大観小観 2022年11月15日(火)

▼記者会見を議事録に残るようになったのは平成13年、北川正恭知事の時代である。記者クラブ問題が、全国的にも話題になっているころで、県政記者クラブへの打診というより一方的通告だった

▼一回目が同年1月16日。田中康夫長野県知事(当時)が「脱記者クラブ宣言」をしたのはその四カ月後で、記者クラブの「情報の独占を止める」として、ジャーナリストや外国メディアなどの参加を認め、記者室を廃止するなどし、県政常駐の報道機関と対立した。東京都の石原慎太郎知事(同)も、都庁記者クラブの部屋代など徴収を打ち出し、クラブ側が複数存在したクラブの統合に動いている

▼民主党政権で外相に就任した岡田克也氏も、記者クラブの開放を打ち出し、クラブ側ではその対応を巡り議論が長期化した。
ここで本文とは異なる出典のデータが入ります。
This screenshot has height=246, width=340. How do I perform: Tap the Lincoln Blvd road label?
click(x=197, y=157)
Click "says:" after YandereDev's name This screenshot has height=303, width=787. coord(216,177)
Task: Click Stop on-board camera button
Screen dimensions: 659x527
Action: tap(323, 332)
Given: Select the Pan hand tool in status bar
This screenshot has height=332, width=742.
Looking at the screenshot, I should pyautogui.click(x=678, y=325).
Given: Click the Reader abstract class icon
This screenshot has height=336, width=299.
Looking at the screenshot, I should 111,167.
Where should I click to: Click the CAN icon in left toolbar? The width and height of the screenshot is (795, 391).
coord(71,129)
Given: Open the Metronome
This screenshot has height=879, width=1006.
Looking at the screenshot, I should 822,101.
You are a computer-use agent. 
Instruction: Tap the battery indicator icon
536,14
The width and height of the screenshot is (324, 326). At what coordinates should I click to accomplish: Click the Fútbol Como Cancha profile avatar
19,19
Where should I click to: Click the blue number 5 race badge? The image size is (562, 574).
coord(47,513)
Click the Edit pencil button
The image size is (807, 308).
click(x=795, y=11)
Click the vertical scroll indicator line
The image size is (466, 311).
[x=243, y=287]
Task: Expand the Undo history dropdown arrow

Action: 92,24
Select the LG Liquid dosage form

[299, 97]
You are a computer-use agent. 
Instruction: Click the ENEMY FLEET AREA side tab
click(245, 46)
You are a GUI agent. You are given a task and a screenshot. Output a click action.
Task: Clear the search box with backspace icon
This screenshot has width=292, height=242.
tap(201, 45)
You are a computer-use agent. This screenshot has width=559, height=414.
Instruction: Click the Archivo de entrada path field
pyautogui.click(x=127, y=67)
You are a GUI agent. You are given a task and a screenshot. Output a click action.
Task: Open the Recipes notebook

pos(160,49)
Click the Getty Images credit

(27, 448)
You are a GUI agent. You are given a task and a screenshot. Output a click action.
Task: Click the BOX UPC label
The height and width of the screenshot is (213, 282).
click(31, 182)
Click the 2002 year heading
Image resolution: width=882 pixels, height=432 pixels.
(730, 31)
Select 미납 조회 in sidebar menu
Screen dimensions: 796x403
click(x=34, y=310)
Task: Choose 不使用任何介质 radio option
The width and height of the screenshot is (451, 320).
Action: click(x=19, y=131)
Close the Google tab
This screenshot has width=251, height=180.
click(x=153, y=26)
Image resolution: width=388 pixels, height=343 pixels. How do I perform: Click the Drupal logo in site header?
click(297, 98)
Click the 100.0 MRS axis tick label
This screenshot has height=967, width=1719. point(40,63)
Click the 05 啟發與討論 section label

日本の対外貿易の障壁の一つとして欧米から指摘されたこともあり、報道機関側もそのあり方についての見解を改めるなど、開かれた記者クラブを目指す動きが促進した

▼そうしたうねりの中で、議事録作成という県の申し入れを否定しにくい状況にはあった。県の巨額カラ出張が発覚し、情報公開を積極的に進めてオンブズマンの情報公開ランキングで透明度を全国一にするなどの北川県政にとって、議事録作成は県民へ開かれた県政を印象づけるために不可欠のことだったに違いない

▼その北川知事が、特に県政の課題について歴代知事最高のノーコメントを連発したのは皮肉だが、時移り星変わり。今は知事が政務と公務の分断を図り、議事録の縮減に動く。政官の本来の姿を取り戻しつつある。